Monday, 2 March 2009

proceando paso a paso

This Saturday past, our wonderful and multi-lingual friends Belen and Cesar invited us over to their house for a dinner party. Along with David and Natalie, a charming Venezuelan couple whose company we've enjoyed several times before, they had invited a Spanish couple, Alberto and Marito, whose English was rather limited. Thrillingly, however, we were able to communicate (with some generous understanding) for the entire night (9 til 2) in Spanish. Impressive really, especially considering we only really know two tenses - el preterito perfecto and the future with "ir". Better still, we could understand a fair amount of what was said - not only to us, but between the Spanish speakers as well.
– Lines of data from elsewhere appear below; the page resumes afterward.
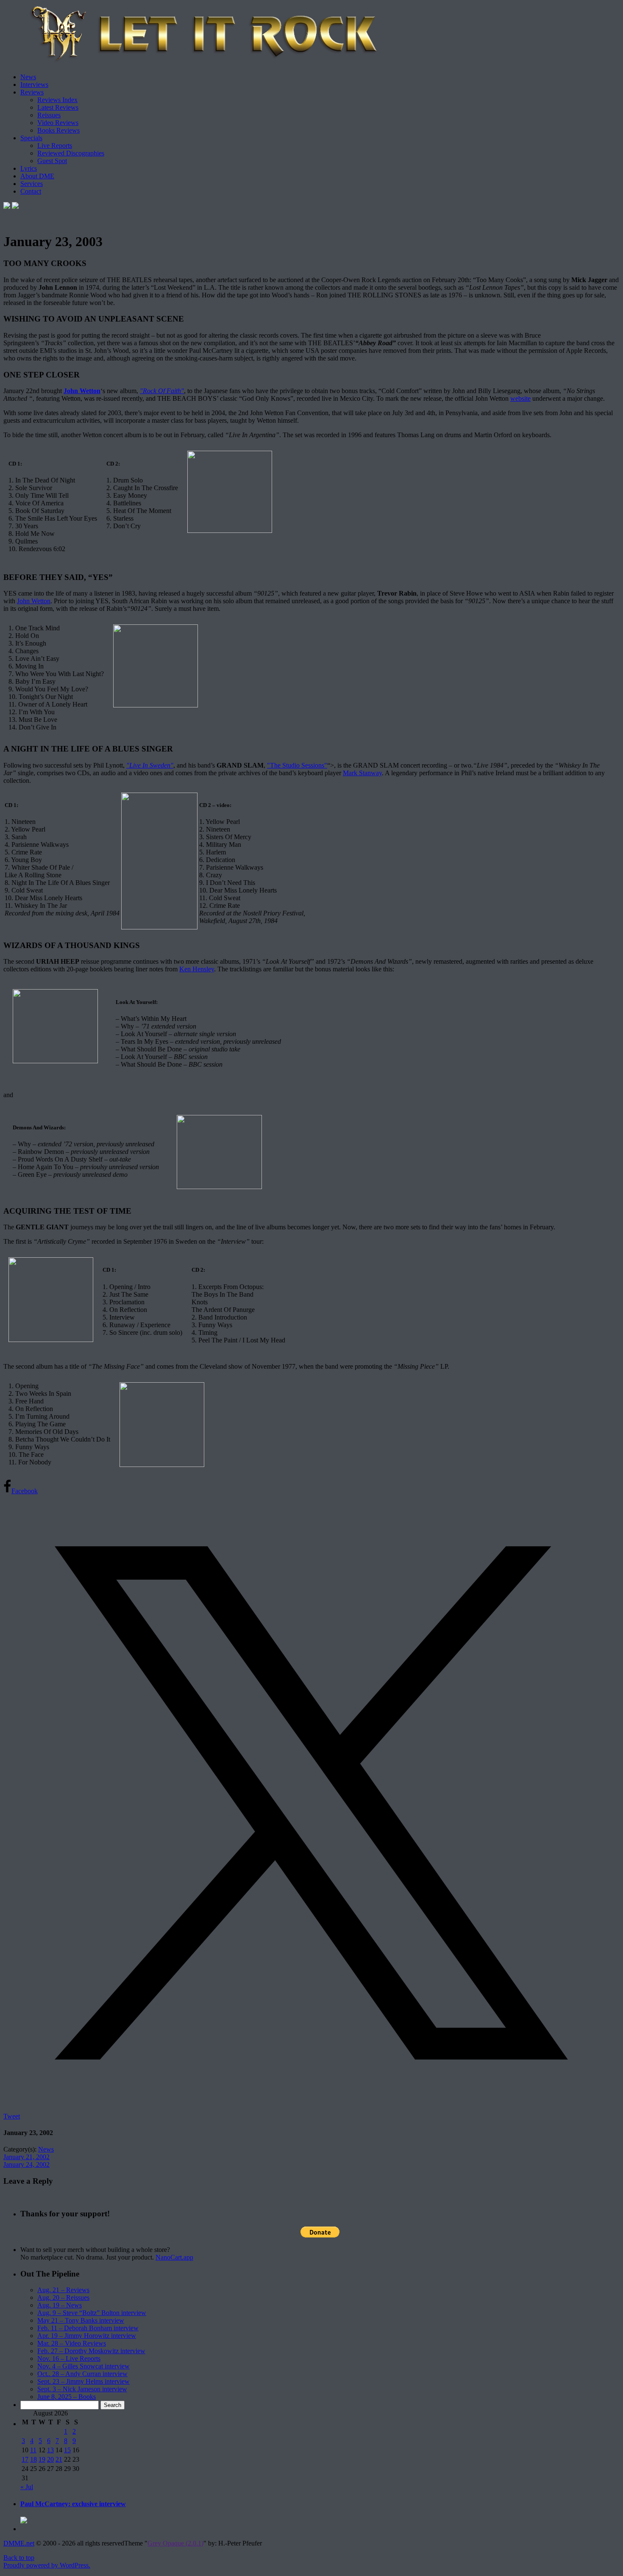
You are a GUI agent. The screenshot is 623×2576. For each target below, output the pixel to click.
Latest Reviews (57, 107)
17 (25, 2459)
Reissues (49, 115)
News (28, 76)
Naturally we had to ask for clarification at times and there was a great deal of "como se dice (English word) en espanol?" but it's all very exciting!

For the past three weeks we had been attending 90 minute classes nearly every morning at International House, where trainee Spanish teachers were able hone their skills on us (as a result the lessons were free). While the early start was a pain - especially last week when Cathy and Tish (Kate's mother and Godmother) were visiting and we would rather have been spending time with them - the benefits are already showing. We're on that steep learning curve all beginners experience where you easily tell that you are progressing; soon (I hope) we'll hit the Intermediate Plateau, where progression becomes less tangible. By then you have the structure of the language more or less under command and it's a case of improving pronunciation and receptive skills, learning vocabulary and getting to grips with the less everyday grammar points (e.g. when to use "cual" for 'which', rather than the usually ubiquitous "que").

That's a way off yet though - as we can presently only talk about things we have done (hemos hecho) and things we are going to do (vamos a hacer) there are a few tenses (was doing, did, would do, are doing) we need to learn before we get to the dizzy heights of intermediate proficiency.